Stored data:
────

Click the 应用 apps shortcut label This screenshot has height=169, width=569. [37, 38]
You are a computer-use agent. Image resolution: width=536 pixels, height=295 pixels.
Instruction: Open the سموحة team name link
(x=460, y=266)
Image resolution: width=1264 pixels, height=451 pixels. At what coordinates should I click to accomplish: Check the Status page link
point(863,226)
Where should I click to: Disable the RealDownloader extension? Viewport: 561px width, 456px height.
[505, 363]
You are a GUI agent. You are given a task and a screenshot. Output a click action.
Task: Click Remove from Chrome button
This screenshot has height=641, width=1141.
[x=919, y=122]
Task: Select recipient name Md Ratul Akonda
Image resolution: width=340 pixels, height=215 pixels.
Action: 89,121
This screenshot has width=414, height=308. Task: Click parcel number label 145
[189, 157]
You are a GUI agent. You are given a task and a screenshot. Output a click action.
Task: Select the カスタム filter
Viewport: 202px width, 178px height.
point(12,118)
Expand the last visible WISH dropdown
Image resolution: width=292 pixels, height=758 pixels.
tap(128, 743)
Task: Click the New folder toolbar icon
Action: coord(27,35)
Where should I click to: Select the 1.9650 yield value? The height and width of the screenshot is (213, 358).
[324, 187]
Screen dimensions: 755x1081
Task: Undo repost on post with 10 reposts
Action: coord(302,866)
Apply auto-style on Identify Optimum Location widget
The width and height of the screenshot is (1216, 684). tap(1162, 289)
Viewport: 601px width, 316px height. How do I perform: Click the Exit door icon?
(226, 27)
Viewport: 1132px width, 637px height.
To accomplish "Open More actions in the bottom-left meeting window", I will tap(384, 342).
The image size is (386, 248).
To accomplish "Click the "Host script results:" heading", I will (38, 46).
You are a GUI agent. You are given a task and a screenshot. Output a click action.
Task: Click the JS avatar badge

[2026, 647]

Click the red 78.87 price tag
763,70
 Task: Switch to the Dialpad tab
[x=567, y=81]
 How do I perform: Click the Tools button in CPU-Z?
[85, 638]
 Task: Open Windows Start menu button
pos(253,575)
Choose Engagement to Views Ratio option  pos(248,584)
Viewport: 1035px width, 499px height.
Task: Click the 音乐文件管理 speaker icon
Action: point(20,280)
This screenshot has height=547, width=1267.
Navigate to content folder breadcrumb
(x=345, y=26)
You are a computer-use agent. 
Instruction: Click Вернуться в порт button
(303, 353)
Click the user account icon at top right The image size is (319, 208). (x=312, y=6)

────

## Task statement
Print each entry above word for word, leaving none out.

## Answer to the exercise
Click the 应用 apps shortcut label This screenshot has height=169, width=569. [37, 38]
You are a computer-use agent. Image resolution: width=536 pixels, height=295 pixels.
Instruction: Open the سموحة team name link
(x=460, y=266)
Image resolution: width=1264 pixels, height=451 pixels. At what coordinates should I click to accomplish: Check the Status page link
point(863,226)
Where should I click to: Disable the RealDownloader extension? Viewport: 561px width, 456px height.
[505, 363]
You are a GUI agent. You are given a task and a screenshot. Output a click action.
Task: Click Remove from Chrome button
This screenshot has height=641, width=1141.
[x=919, y=122]
Task: Select recipient name Md Ratul Akonda
Image resolution: width=340 pixels, height=215 pixels.
Action: 89,121
This screenshot has width=414, height=308. Task: Click parcel number label 145
[189, 157]
You are a GUI agent. You are given a task and a screenshot. Output a click action.
Task: Select the カスタム filter
Viewport: 202px width, 178px height.
point(12,118)
Expand the last visible WISH dropdown
Image resolution: width=292 pixels, height=758 pixels.
tap(128, 743)
Task: Click the New folder toolbar icon
Action: coord(27,35)
Where should I click to: Select the 1.9650 yield value? The height and width of the screenshot is (213, 358).
[324, 187]
Screen dimensions: 755x1081
Task: Undo repost on post with 10 reposts
Action: coord(302,866)
Apply auto-style on Identify Optimum Location widget
The width and height of the screenshot is (1216, 684). tap(1162, 289)
Viewport: 601px width, 316px height. How do I perform: Click the Exit door icon?
(226, 27)
Viewport: 1132px width, 637px height.
To accomplish "Open More actions in the bottom-left meeting window", I will tap(384, 342).
The image size is (386, 248).
To accomplish "Click the "Host script results:" heading", I will (38, 46).
You are a GUI agent. You are given a task and a screenshot. Output a click action.
Task: Click the JS avatar badge

[2026, 647]

Click the red 78.87 price tag
763,70
 Task: Switch to the Dialpad tab
[x=567, y=81]
 How do I perform: Click the Tools button in CPU-Z?
[85, 638]
 Task: Open Windows Start menu button
pos(253,575)
Choose Engagement to Views Ratio option  pos(248,584)
Viewport: 1035px width, 499px height.
Task: Click the 音乐文件管理 speaker icon
Action: point(20,280)
This screenshot has height=547, width=1267.
Navigate to content folder breadcrumb
(x=345, y=26)
You are a computer-use agent. 
Instruction: Click Вернуться в порт button
(303, 353)
Click the user account icon at top right The image size is (319, 208). (x=312, y=6)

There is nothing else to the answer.